その隣は母親の部屋のようで、PCと本棚。あまり女性の部屋という感じはしなかったが、本棚の上にかわいい赤い服を着た人形がおいてあった。
最後は父親の部屋。途轍もなく怪しい。暗く、水晶がおいてあり怪しい薬も置いてあった。

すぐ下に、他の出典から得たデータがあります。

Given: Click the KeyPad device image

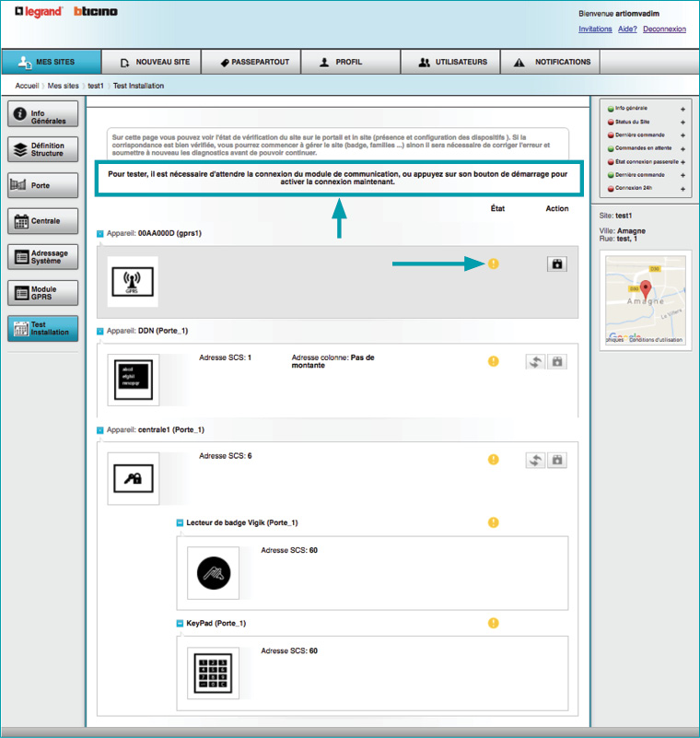Looking at the screenshot, I should [212, 671].
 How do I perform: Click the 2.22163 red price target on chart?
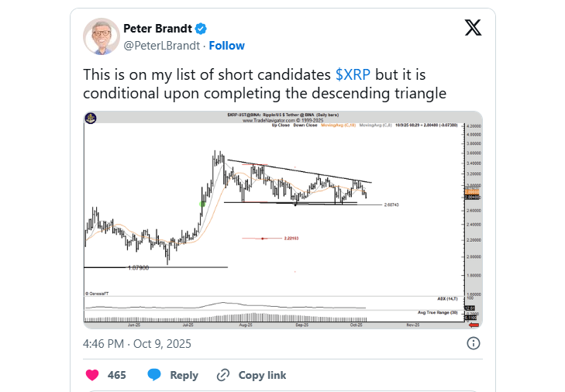[x=291, y=238]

地下室もあった。地下室は何故か武器庫で斧や剣が置いてあった。
そのときは何事も無かった。
『そのときは』
一年後、その少女は同じ家族の夢を見た。同じく誕生日会をしていた。
だが、去年に比べて一人足りなかった。
『ハッピバースデートゥーユー』
母親が歌う。娘も歌う。そう、父親が居なくなっていた。
少女はゾッとして父親の部屋へ向かった。そこには、
ニタァ
首だけの父親と血塗られた斧を持った母親の部屋にあった赤い服を着た人形。
ニタリと笑って不気味だ。
少女はそこで目が覚めた。もうこの家族の夢は見たくないと思った。
けれど、その一年後。また同じ家族の夢を見た。
家の屋根はこころなしか赤さが増しているような。
意を決して、少女は家の中へ。家の中ではいままでを同じように娘の誕生日を祝っていた。けれど、家の中は荒れていて、そこに居るのは娘一人。しかも娘は・・・。
邪悪な笑みを浮かべ、高笑いをしていた。
『アーハッハッハッハッハー!全て計算どおり!これでやっとこの家は私のもの!私だけのものなのよ!』
少女は母親の部屋に向かった。そこには首だけの母親と・・・・。
ニタリ
『マダ、アナタノバンジャナイヨ?』
赤い服の人形。血塗られた斧を持っている。
少女は逃げ出した。夢だと知っているのに、夢だと分っているのに。
殺されてしまいそうだったから。
少女は目が覚めた。
あと、もう一度この家族の夢を見る気がした。
少女の予想通りその家族の夢を見た。
誕生日を祝っていたリビングは、何処から持ってきたのか背の高い本棚だらけで、荒れ果てていた。
少女は、娘の部屋へ向かった。
今までどおり、娘の首だけがあった。
けれど人形は居なかった。
怖くなって振り返り、駆け戻ろうとしたら・・・・。
ニタァ
『ツギハアナタ・・・』
人形が居た。
「!!!」
人形を突き飛ばし、家の外へ。家の近くを逃げ回った。
夢だから、覚めるまで。
だが、家の後ろを通りかかったとき。
少女は誰かにぶつかった。助けてもらおうと顔を見たら・・・。
「!!!?」
首から上が無かった。
驚いて右に逃げようとするとその先にも首の無い人が。
左に逃げようとするとその先にも首の無い人が。
『ヒトリダケニゲルナンテ、ユルサナイヨ?』
その声と服に見覚えがあった。
あの家族だ。
『ズットイッショダヨ・・・。アナタトワタシハ同じナンダカラ・・・』
すると後ろから甲高い声が聞こえた。
『ダイジョウブ。イタクナイヨ?』
人形が発した声だった。斧を手にユラリと近づいてくる。
「いやーーーーーーーーーーーー!!!!」
少女はそこで目が覚めた。
「たすかった・・・・?」
その後、少女は普通に学校に登校したそうで。
下校中に、誰かにおそわれ少女の首だけが少女の部屋にあったという。
その近くには赤いあの人形。血塗られた斧を持っている。
あなたは聞こえますか?この声が。
『ユメノソトマデオイカケルヨ』
聞こえたあなたは、次襲われるかもしれない。
赤い服を着た人形にはご注意を。